生徒の意見を代表して、先生たちに改善を提案する生徒会の仕事。先生と生徒の板挟みに苦しむケースが少なくない。実際に高校生から寄せられた悩みを例に、リーダーシップ論に詳しい日向野幹也先生(共立女子大学客員教授)にアドバイスしてもらった。(木和田志乃)

【悩み】先生と生徒の間で板挟みになりツライ

生徒会役員として活動しています。生徒から目安箱に校則変更に関する要望が届くと、役員の中で会議にかけて先生に提案するのですが、通らない場合も多いんです。仕事をしているのに、生徒からは何もしていないと思われていそうでモヤモヤします……。(ぺんね・1年)

結果よりも「経緯」を伝えて

投書に対して学校側から満足のいく回答が得られない場合、どのように対応すべきか。日向野先生は「信頼を得るには、結論だけでなく、結論に至るプロセスの共有が欠かせません」と語る。

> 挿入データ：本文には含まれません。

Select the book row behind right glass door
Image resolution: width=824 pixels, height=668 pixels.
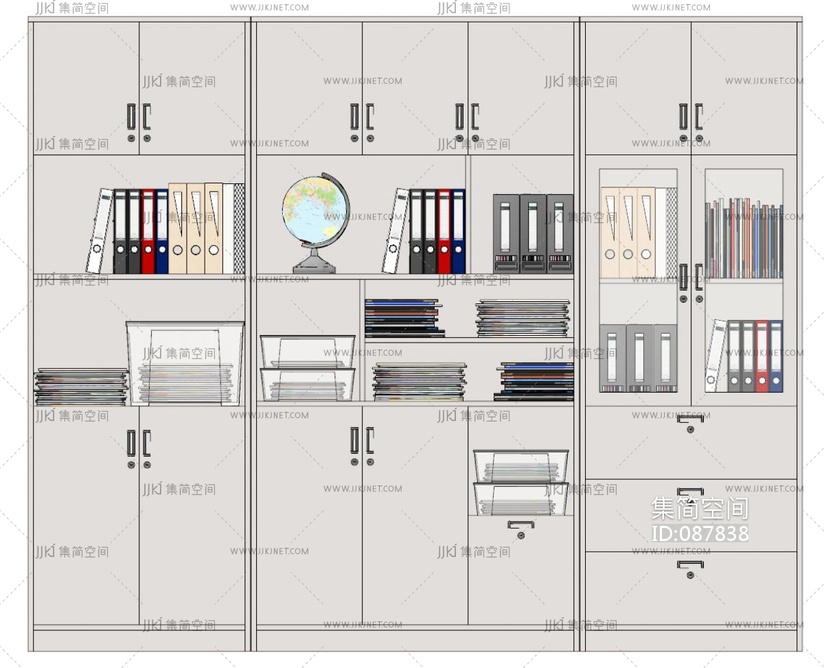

校則の見直しなどに関する意見が届くと、生徒会では内容を検討し、教員に提案する。しかし、最終的に認められない場合も多い。生徒に結論だけを伝えると、「提案が無視された」「議論されていない」と受け取られ、役員への不信感につながるおそれがある。

「生徒は『結果よりも、どのような経緯で結論に至ったかを知らせてほしい』と役員に伝えると、役員も何を共有すべきかが明らかになります」と助言する。

目安箱を用意したら生徒と先生の板挟みに…(写真はイメージ)

過程の「見える化」が信頼につながる

「議事録を公開して、提案から結論に至るまでの流れを生徒にも共有すれば、誤解されにくくなります」。話し合いの日付、議題、教員からの回答を、生徒に示すだけでも、信頼を得やすくなる。提案が否決されたと場合でも、「反対された理由を共有できれば、生徒の納得感は大きく高まるはずです」。

仮に職員会議の議事録の公開を学校側が拒否する場合は、理由を文書にしてもらい、生徒側に伝えるよう交渉する方法もあります。

「反対でも提案する」姿勢が信頼を生む

役員自身が届いた意見に賛同できない場合もある。「納得できない内容であっても、生徒会で教員に提案をすると決めた案件は、責任を持って提案を進める姿勢が求められます」。役員が個人的に賛同していなくても、生徒全体の声を代弁しようとする姿勢を示せば、説得力が増し、教員側も受け止めやすくなる。

生徒と教員の「ズレ」をなくす工夫を

意見が通らなかったとしても、結論に至る過程を丁寧に伝えれば、「役員が何もしていない」と誤解される心配は少なくなる。「見える形で過程を共有すれば、結果が望んだ内容にならなくても、生徒の間には生徒会役員の活動について理解が広がります」。生徒と教員の間にある認識のずれを減らす働きも生徒会役員に求められる大切な役割だ。

 

日向野幹也先生 

ひがの・みきなり 早稲田大学グローバルエデュケーションセンター教授などを経て、共立女子大学客員教授。東京大学社会科学研究科経済政策専攻第二種博士課程修了。 教育現場におけるリーダーシップ開発を専門とする。著書に『高校生からのリーダーシップ入門』(ちくまプリマー新書)など。